_BRIEF_: In the entries below, find the line with "Open the 회원정보 button" and the line with "The width and", then retype both and everything between them exactly. Do not copy the pictures.

_RECORDS PROVIDED_:
.....

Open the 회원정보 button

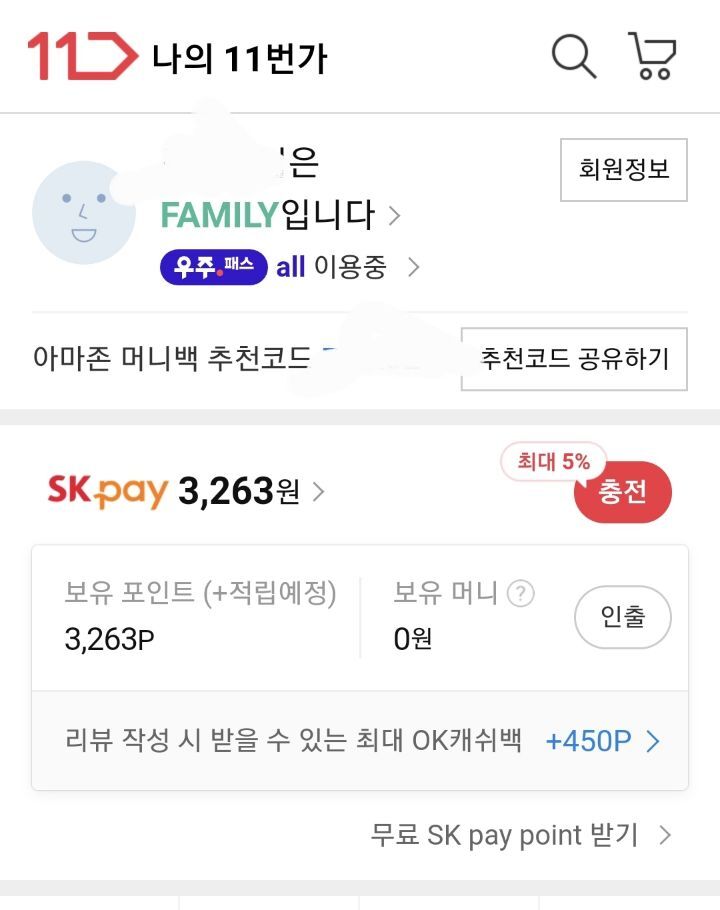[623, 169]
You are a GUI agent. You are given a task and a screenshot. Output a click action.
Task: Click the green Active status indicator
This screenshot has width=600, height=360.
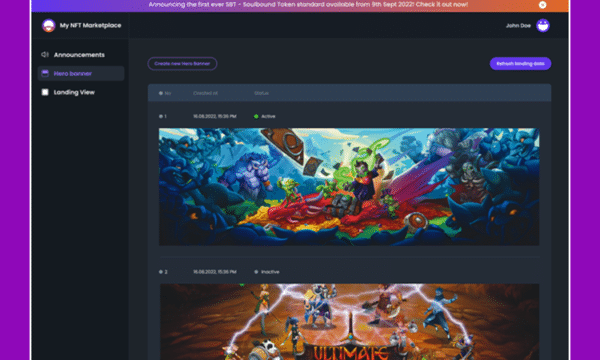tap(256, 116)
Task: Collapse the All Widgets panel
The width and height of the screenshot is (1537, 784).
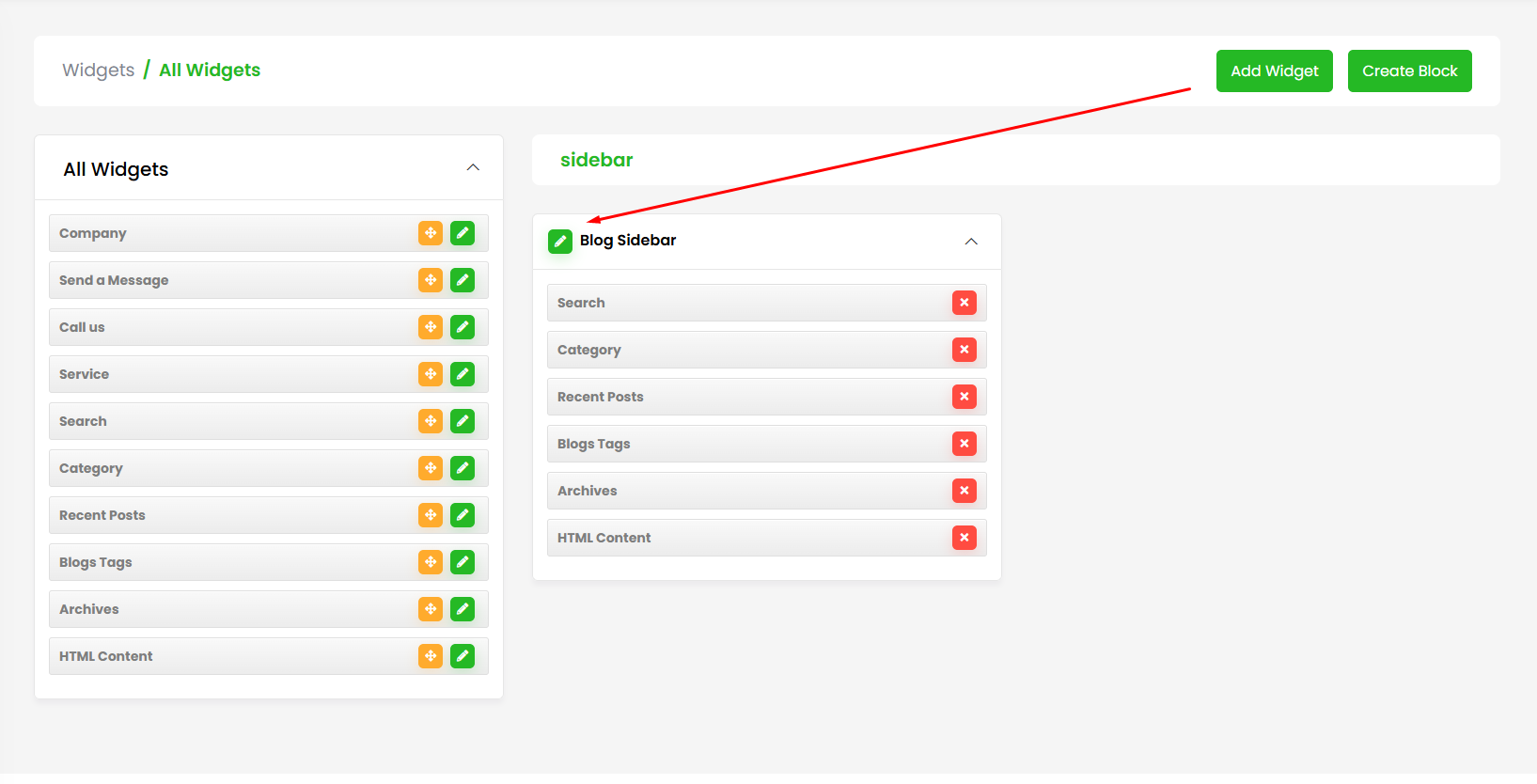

.....

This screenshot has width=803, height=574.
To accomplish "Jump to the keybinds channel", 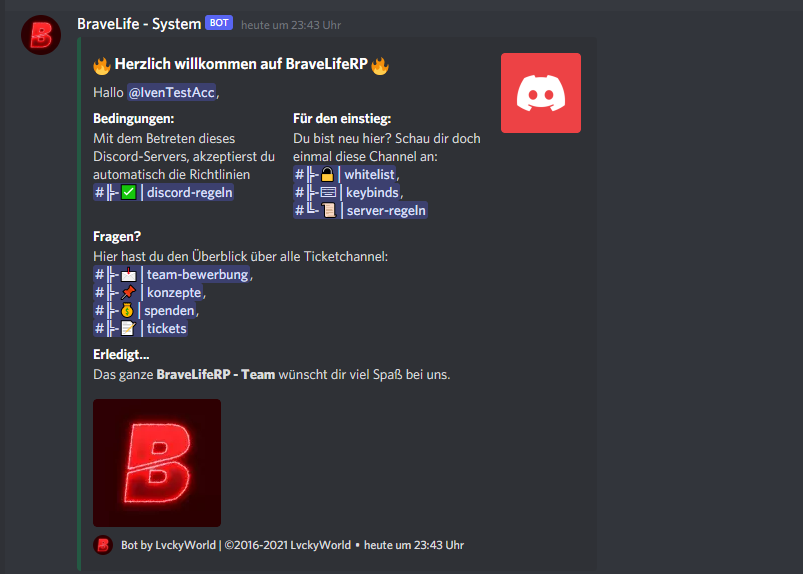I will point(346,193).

.....

_REPLY TO THE TASK_:
Open the 회원정보 button

[623, 169]
You are a GUI agent. You are given a task and a screenshot. Output a click action.
Task: Click the green Active status indicator
This screenshot has width=600, height=360.
tap(256, 116)
Task: Collapse the All Widgets panel
The width and height of the screenshot is (1537, 784).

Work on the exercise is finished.